Aliado con el rey saudí, ha sobrevivido al escándalo Khashoggi, aún le quedan 30 mil millones por gastar, hace planes de empresa a 300 años y asegura que en el futuro seremos telépatas.

A sus 61 años, Masayoshi Son presenta planes de su empresa para los próximos 300 años, cree que en el futuro nos comunicaremos por telepatía y asegura que “curar la soledad” y “proporcionar amor” son los objetivos principales de su archimillonaria empresa.
Son es el hombre más rico de Japón gracias a SoftBank, una firma de telecomunicaciones e Internet que según Forbes es la compañía 39 más grande del mundo. Hombre hecho a sí mismo de familia modesta, todo empezó en los años 80 con una sencilla tienda en la que vendía recambios para ordenadores. Hoy Son es el tío Gilito del sector de las start-ups, el hombre con la chequera más abultada del sector, que ha logrado que firmas como Alibaba o Uber, en la que ha invertido cientos de millones, sean empresas conocidas en todo el mundo.

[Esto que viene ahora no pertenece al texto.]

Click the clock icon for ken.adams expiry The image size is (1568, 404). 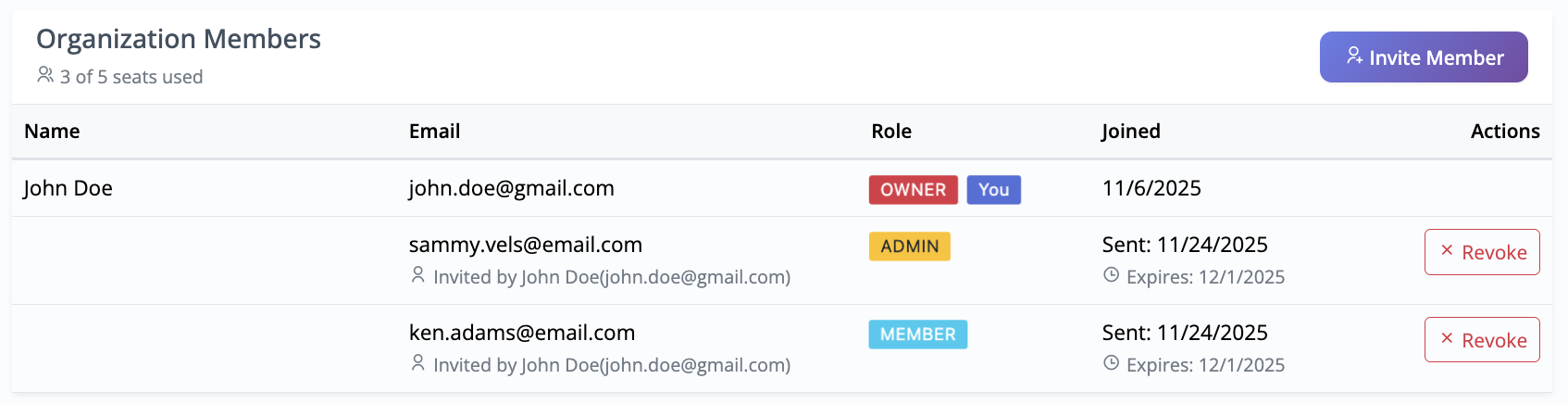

Apasionado por naturaleza, amenazó al gobierno japonés con “prenderse fuego” a sí mismo si no se respetaba la libertad en la red y mientras sus enemigos lo atacan por sus lazos con el rey de Arabia Saudi (45 millones de esos cien de su fondo de inversión VisionFund vienen de la familia real) o las deudas de su propia empresa, él dice que le hubiera ido mejor si hubiera tenido más dinero y que en breve anunciará otro fondo con 100 mil millones más.

Decidido a ser un magnate desde adolescente, la leyenda de Son arranca cuando tenía 16 años y tomó solo un avión a Tokio para plantarse en el despacho de Den Fujita. Fujita era por aquel entonces el empresario más influyente del país al frente de la delegación japonesa de McDonald’s y autor de un libro (La manera judía de hacer negocios) que impresionó profundamente al joven Masoyoshi. El mismo contó en televisión aquel encuentro: “Llamé a su oficina al menos cien veces para pedir una cita. Me decían que no se reuniría con un estudiante y yo contestaba: ¡vosotros sabréis lo que estáis haciendo! Así que cogí un avión a Tokio porque como le expliqué en persona a la asistenta me estaban saliendo más caras las llamadas de teléfono que el ticket de avión. Le dije que solo pedía tres minutos junto a él que no hacía falta que me hablara ni me escuchara, simplemente quería ver su admirada cara. Respetaba su principio de que el tiempo es dinero. Finalmente me concedieron quince minutos. Me dijo que me centrara en las industrias del futuro, no las del pasado, y que mirara el auge de los ordenadores”.